Health Check

Evaluating the health of an application means evaluating the health of various features, and aggregating these local evaluations into a process health evaluation. The Health Check feature checks for things such as:

the engine server CPU and memory consumption are within reasonable ranges
there is a running connection to the Data Server
there is a running connection to the database

Should one of these critical resources be down, the server can be considered to be in a critical state.

This extensible and configurable framework supplies a HTTP REST API which allows for the implementation of Kubernetes sensors as well as an external monitoring tool to request the health of a Calypso server.

The REST API is available on all Calypso servers.

 

1. Health Check Layout

The Health Check framework considers each server as a collection of sub systems (like System, Calypso or Engines that are configured to run on the server). Each sub system maintains a collection of health check sensors, such as memory usage, unconsumed events, etc....

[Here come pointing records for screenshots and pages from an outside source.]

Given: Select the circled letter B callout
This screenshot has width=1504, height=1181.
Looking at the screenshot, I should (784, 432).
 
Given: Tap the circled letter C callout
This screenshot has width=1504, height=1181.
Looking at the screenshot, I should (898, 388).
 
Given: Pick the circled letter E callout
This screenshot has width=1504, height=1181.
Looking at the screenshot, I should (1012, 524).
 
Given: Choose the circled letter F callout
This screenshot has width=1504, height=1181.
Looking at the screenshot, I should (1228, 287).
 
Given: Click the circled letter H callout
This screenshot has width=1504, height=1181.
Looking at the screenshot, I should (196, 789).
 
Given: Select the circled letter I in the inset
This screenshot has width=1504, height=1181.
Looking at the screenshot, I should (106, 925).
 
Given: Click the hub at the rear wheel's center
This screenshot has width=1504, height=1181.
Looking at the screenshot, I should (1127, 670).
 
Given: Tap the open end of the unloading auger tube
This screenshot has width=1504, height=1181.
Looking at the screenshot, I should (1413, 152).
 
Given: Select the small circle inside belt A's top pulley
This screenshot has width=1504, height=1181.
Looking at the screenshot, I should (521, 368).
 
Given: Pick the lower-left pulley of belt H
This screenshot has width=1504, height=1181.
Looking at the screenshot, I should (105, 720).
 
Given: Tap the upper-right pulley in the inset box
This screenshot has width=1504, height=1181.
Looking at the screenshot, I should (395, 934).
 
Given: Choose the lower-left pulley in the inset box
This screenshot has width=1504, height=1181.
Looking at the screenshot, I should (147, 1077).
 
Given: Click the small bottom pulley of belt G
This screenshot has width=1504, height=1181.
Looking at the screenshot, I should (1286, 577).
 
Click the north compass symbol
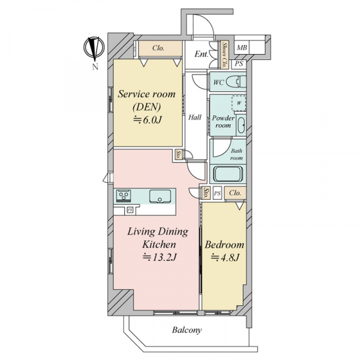(94, 47)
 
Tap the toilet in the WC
(236, 82)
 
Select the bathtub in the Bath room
(228, 173)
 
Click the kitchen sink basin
(160, 196)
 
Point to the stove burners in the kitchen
(124, 196)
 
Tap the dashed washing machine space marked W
(239, 103)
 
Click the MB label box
(242, 47)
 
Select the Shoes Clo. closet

Upon reception of a health request, the framework cascades the request down to each love sub-system and then down to each sensor handled by the sub-system.

Each sensor evaluates its health and returns its health status through an object carrying a state (Green, Amber or Red) and some additional details.

Each sub-system aggregates its sensors' health and computes its state accordingly.  The framework aggregates sub-systems' health and computes the overall health state.

The table below gives examples of sub-subsystems and related sensors:

Sub-System Samples

Available Sensors

The System sub-system could have:

a sensor checking for memory usage
a sensor checking the GC activity
a sensor monitoring CPU usage

 

Presently, the System only supplies the memory usage sensor.

Engine sub-systems have:

a sensor checking that the engine is up and running
a sensor monitoring the number of unconsumed events to be processed.

 

1.1 Sensor Health Check

Each sensor evaluates its health by computing a metric value that it compares with an amber and/or a red threshold. At least one of the two thresholds must not be null.

If the metric value hits the red threshold, the sensor will return a health object whose state is red.
If the metric value hits the amber threshold, the sensor returns an object whose state is amber.
Otherwise, the sensor returns a health object whose state is green.

 

1.2 Sub-System Health Check

Once the health of the children sensors are collected, the sub-system computes its health through the following algorithm:

If a critical sensor has a red state, the sub-system state is red.
If a non-critical sensor has a red state or if a critical sensor has an amber state, the sub-system state is amber.
Otherwise, the sub-system state is green.

 

1.3 Process Health Check

The same framework that applies for sub-system health check applies for process health check.

If a critical sub-system has a red state, the process state is red.
If a non-critical sub-system has a red state or if a critical sub-system has an amber state, the process health state is amber.
Otherwise, the process health state is green.

 

1.4 Format of Health Check Response

After defining sub-systems and sensors, it is possible to detail the structure of the health check response.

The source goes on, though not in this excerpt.